At that time, the patient underwent emergency Laparoscopy for digestive tract perforation of unknown reason, and was found to have duodenal bulb perforation, which was repaired. The patient’s second occurrence of digestive tract perforation was one week after laparoscopic repair of duodenal bulb perforation. Studies have shown that the incidence of duodenal stump leakage is 7.7%. The presence of duodenal ulcers, intraoperative contamination, preoperative hemoglobin reduction, and duodenostomy are independent related factors for duodenal leakage [11]. In clinical practice, there is a lack of effective and precise localization methods for arterial bleeding in the lower digestive tract. DSA angiography is the best choice, and some cases can make localized and qualitative diagnosis [12]. The signs of DSA diagnosis include contrast agent overflow, abnormal accumulation of contrast agent in the intestinal cavity, vasospasm, and delayed contrast agent emptying. The goal of arterial embolization therapy is to reduce blood flow pressure at the bleeding site and form stable blood clots without causing tissue ischemic necrosis [13]. Compared with drug infusion therapy, its advantage lies in the fact that the operation can be completed quickly without any adverse reactions caused by drugs, and the accuracy of embolization techniques is also relatively high.

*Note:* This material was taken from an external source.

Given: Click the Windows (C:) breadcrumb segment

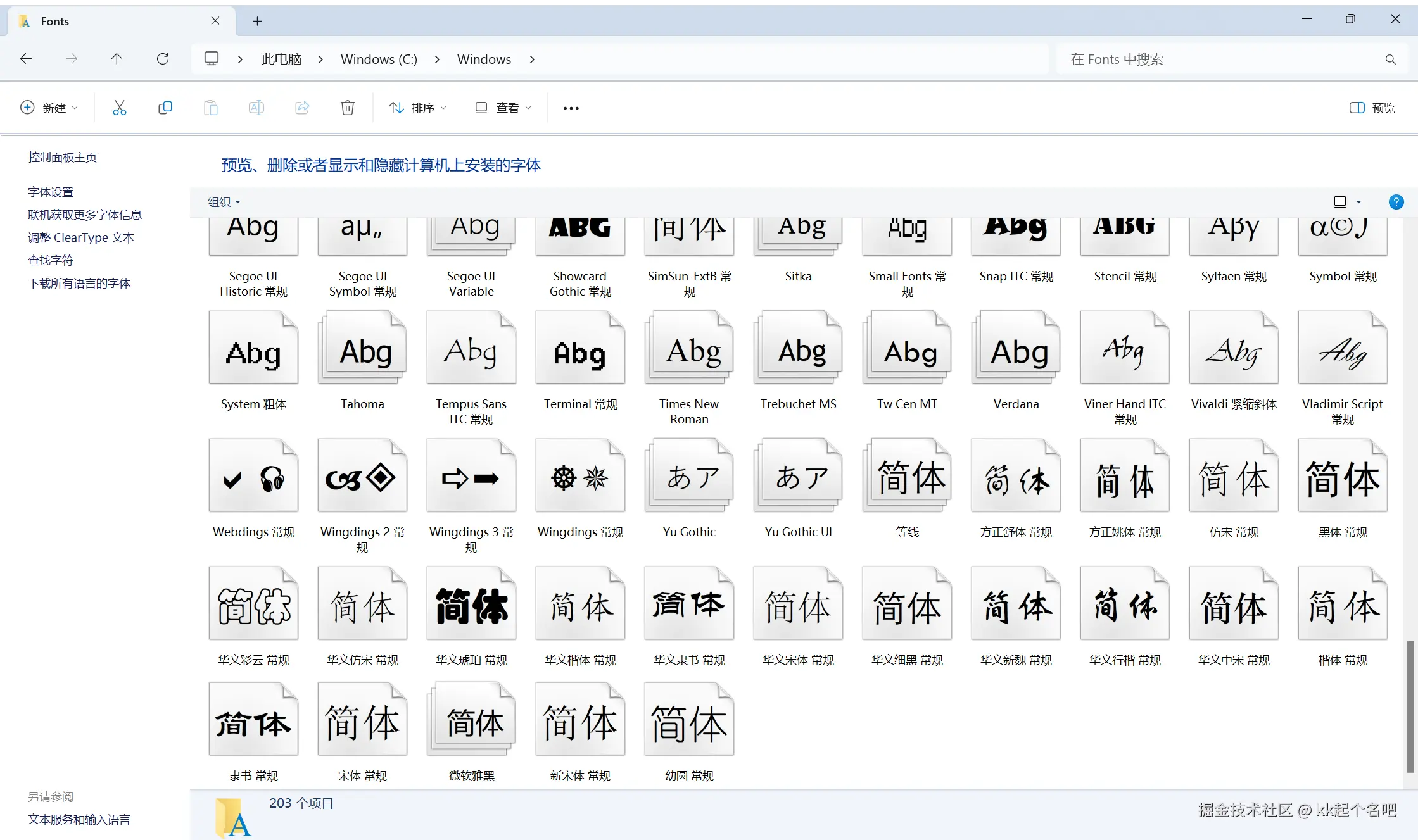Looking at the screenshot, I should (379, 59).
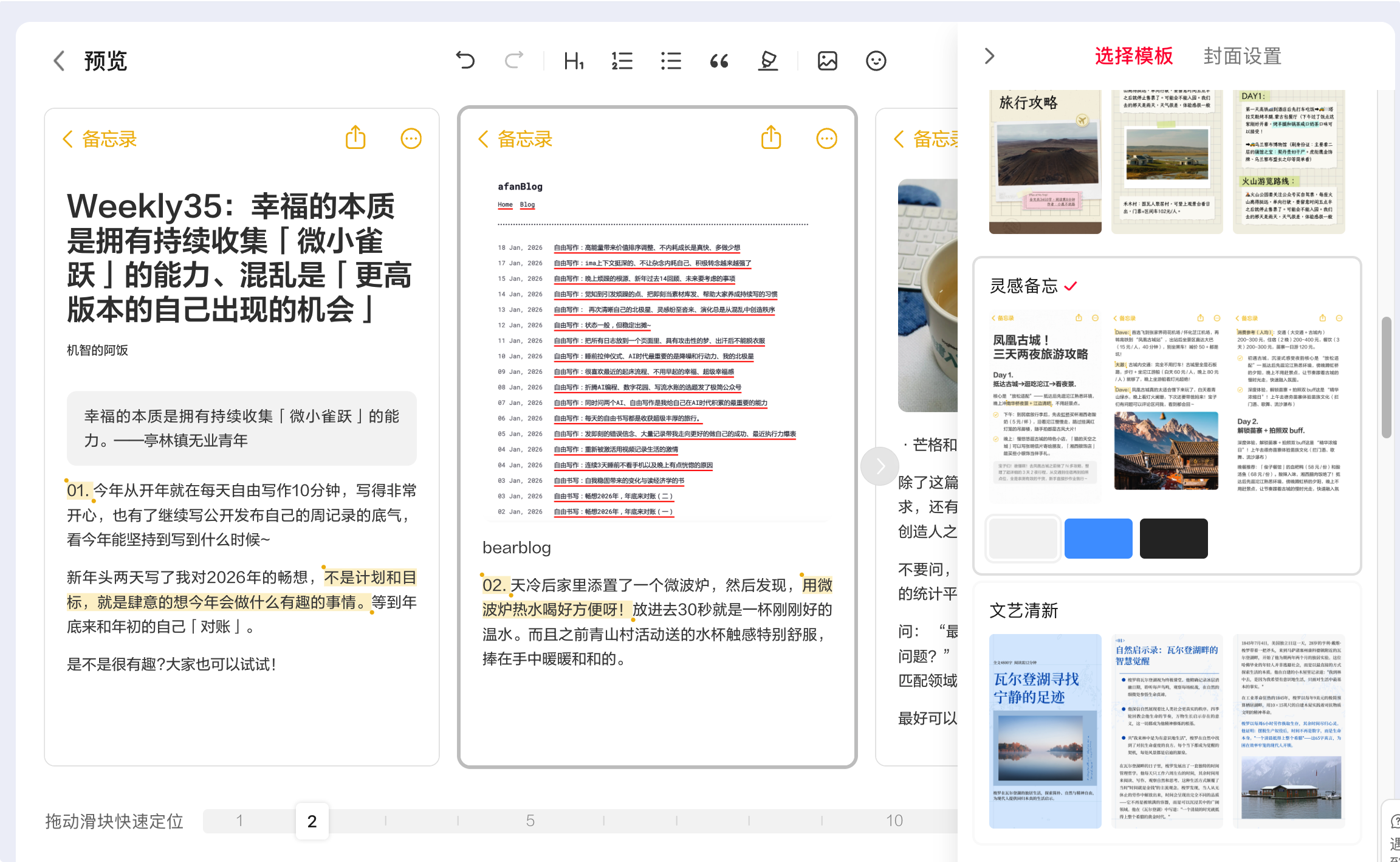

Arterial embolization therapy can permanently and completely stop bleeding in most patients, while in a few cases, although it cannot permanently stop bleeding, it can create conditions for medication and surgical hemostasis. The patient in this case underwent continuous infusion of hemostatic drugs after the first angiography, and there was a temporary improvement in the patient’s condition; After a few days of embolization, the amount of bleeding decreased but remained large. After 3 days, continuous intravenous infusion of hemostatic drugs was continued. The patient’s bleeding gradually decreased and remained at 100-550ml for a period of time, and the bleeding gradually stopped. During interventional therapy, for lesions that cannot be treated, coils or other markers can also be placed in the target blood vessels to provide reliable guidance information for surgical procedures [14]. Most scholars believe that the embolic site should be above the anastomosis of the final arcuate artery. Emphasis should be placed on avoiding embolization of the straight artery, as there is no anastomotic branch between them, which may lead to intestinal infarction after embolization. The most ideal location is the terminal vascular arch closest to the blood supply artery of the bleeding site, and it is best to avoid damaging the distal communicating artery arch and the intestinal vascular network [15,16].

Another view is that the branches of the straight artery after entering the intestinal wall anastomose with each other to form an intramural vascular network, and the main reason for intestinal ischemic damage is not that the straight artery has been embolized, but that the embolic site is too close to the main Great vessels, resulting in a long range of intestinal ischemia, so that the collateral circulation cannot effectively reach the entire ischemic region [17]. However, overall, it is the tendency of most surgeons to accurately locate the distal arcuate artery embolism and minimize the extent of the embolized intestinal canal. Gastrointestinal bleeding caused by vascular lesions is effectively treated with steel and micro steel coils for embolization, which is easy to use and has a low incidence of intestinal necrosis. However, sometimes due to incomplete embolization or collateral vessel formation, gelatin sponge is needed together [18]. In this case, due to the large amount of gastrointestinal bleeding, long duration, poor patient’s basic condition, and long-term use of steroids, spring coil embolization was chosen.